I stopped and looked through a shop window with traditional glass figurines. It was neither tacky nor overly dignified. It was just a simple glassware shop. Here and there I saw little samurai and other creatures.


Which one am I? I thought. I looked around and noticed that several were clustered together oddly.


Suddenly, a voice came to me.


"Yasui yo (cheap)," a shopkeeper was saying to me.


She had appeared from out of the store, perhaps because I had been lingering. Then suddenly she started talking very fast and I had trouble keeping up with her.


A stranger interjected helpfully, an old Japanese man with thick glasses. "She says that there are several that are half price because they have little pieces missing."

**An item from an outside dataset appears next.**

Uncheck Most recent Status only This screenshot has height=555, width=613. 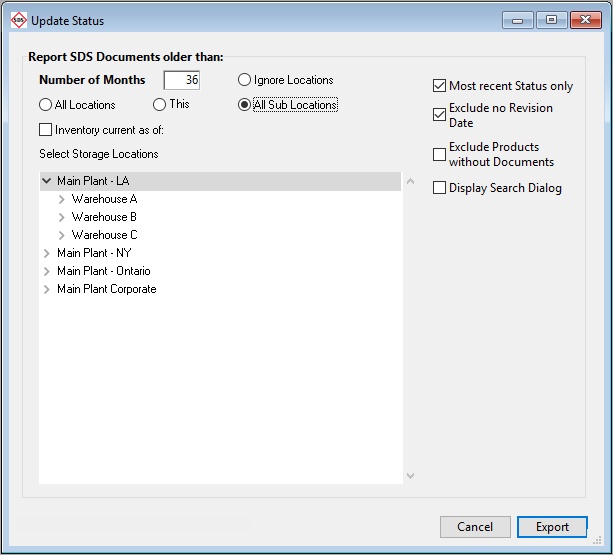[x=439, y=87]
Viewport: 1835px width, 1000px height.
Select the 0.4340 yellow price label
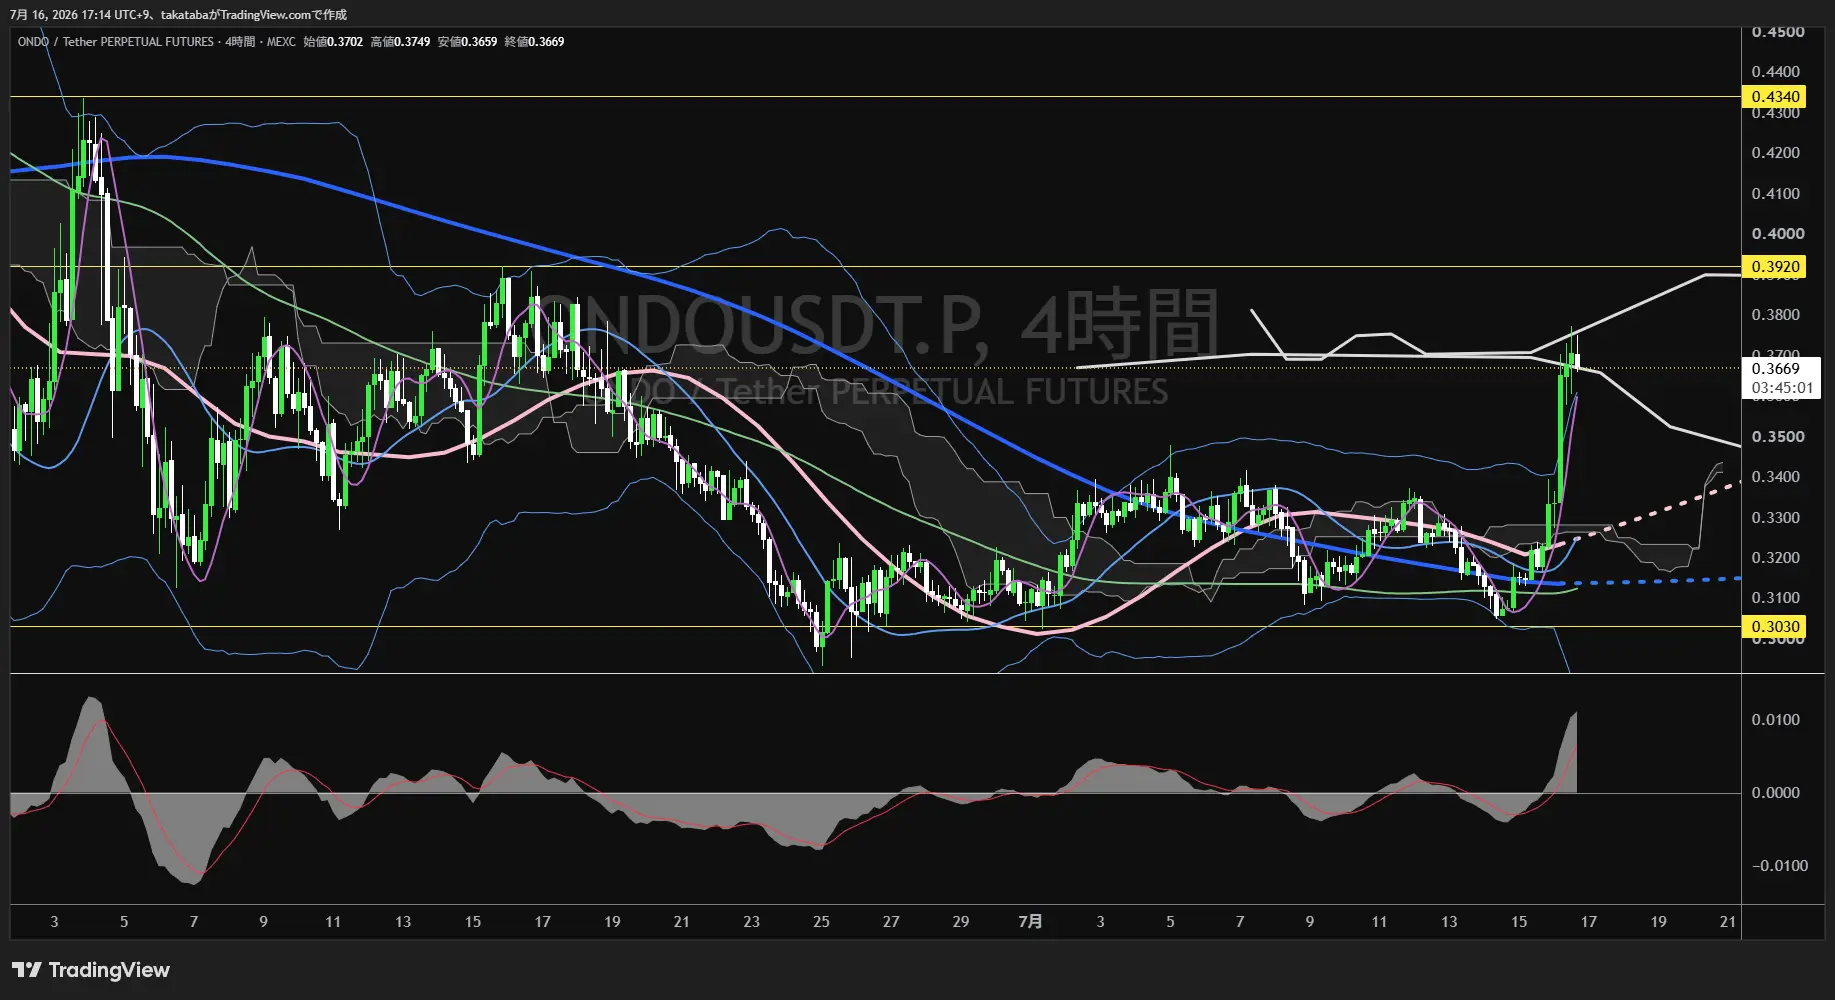1775,97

I looked closely at the glass figures in the window of the store. I couldn't see any pieces missing. They were so small it was hard to see what exactly was wrong.


"You like glassware, young man?" the old man with the glasses asked me. "She makes the best glass characters."


I waved my hand, apologized, and said that I must be on my way.


I continued up the road trying to imagine people as little glass models.